University awarded $12.5 million grant to study Earth’s biodiversity

Using satellite technology, the team will be able to monitor the changing climate on a global scale.

The University of Minnesota was awarded a $12.5 million grant from the National Science Foundation in September to establish a research institute that will study global changes in biodiversity as environments adapt to climate change.

The first institute of its kind, the Biology Integration Institute (BII) is part of a major initiative that will use spectroscopic sensors to analyze the health and chemical composition of plants based on how they reflect light. Using hyperspectral cameras, which measure the way light interacts with matter, researchers will be able to look at how ecosystems around the globe are influenced by changes in their environments.

Centered at the University’s College of Biological Sciences, a team of 20 biologists, including researchers from the University of Wisconsin-Madison and the University of Maine, will be looking at various plant, fungi and microbe systems. Studying rapid changes in the environment will then help researchers understand the consequences of losing the genetic variation and variability of life in an ecosystem.

“Biodiversity is fundamental to survival of humans on this planet. We depend on the functions of ecosystems and the diversity of organisms within those ecosystems. And they’re changing rapidly,” said BII director Jeannine Cavender-Bares. Having more variation in an ecosystem can help regulate climate and contribute to cleaner air and water, she added.

“The work we’re doing now … is critical for monitoring biodiversity and ecosystem function on planet Earth,” Cavender-Bares said.

The team will be working with data from the National Science Foundation’s National Ecological Observatory Network as well as other sites, including the Cedar Creek Ecosystem Science Reserve north of the Twin Cities. Their results will help interpret spectral data from NASA’s planned Surface Biology and Geology satellite mission, which seeks to monitor Earth’s biodiversity, Cavender-Bares said.

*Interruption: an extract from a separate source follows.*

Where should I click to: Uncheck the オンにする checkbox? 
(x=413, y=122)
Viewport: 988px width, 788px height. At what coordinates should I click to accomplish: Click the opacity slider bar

Phil Townsend, a forest ecologist at the University of Wisconsin-Madison and a BII co-director, has been working with spectral technology for years.

In analyzing the solar radiation reflected off plants, scientists can develop models about the genetic evolution of the plant and gain insights about the interactions between the plants and other organisms in ecosystems. Townsend said the technology is not only cost effective but will help them measure biodiversity on a global scale. This will give them new insights into predicting carbon uptake, plant growth and nutrition dynamics as well as how an ecosystem adjusts to change.

“This will help with conservation. And it could also help us in figuring out ways that we can mitigate climate change impacts on our natural ecosystems,” he said. “The more we know about those ecosystems, the better we can adapt to them.”

An important part of the project is bringing biologists with different specialities together. Under the common theme of biodiversity, each researcher brings their own experience and expertise.

Nathan Springer is a University professor interested in understanding the genetic variation of agricultural crops, especially corn. Using hyperspectral technology that shows the wavelengths of light that bounce off corn plants, Springer said his work for BII will help farmers maximize the productivity of their yields and reduce unnecessary environmental impacts.

Another goal is to make their research accessible and do outreach for mentoring and training opportunities. The team will be working with K-12 students to foster an interest in biology and science. It also plans to collaborate with Indigenous communities like the Wisconsin Tribal Conservation Advisory Council to collect data and incorporate their knowledge of the land.

“It’s scary because it’s ambitious,” said Townsend. “Our ultimate goal is nothing short of trying to help save the ecosystem of Earth. We know we’re not going to be able to do it with just this one project, but we sure hope that we will generate information and knowledge that will help us to do that.”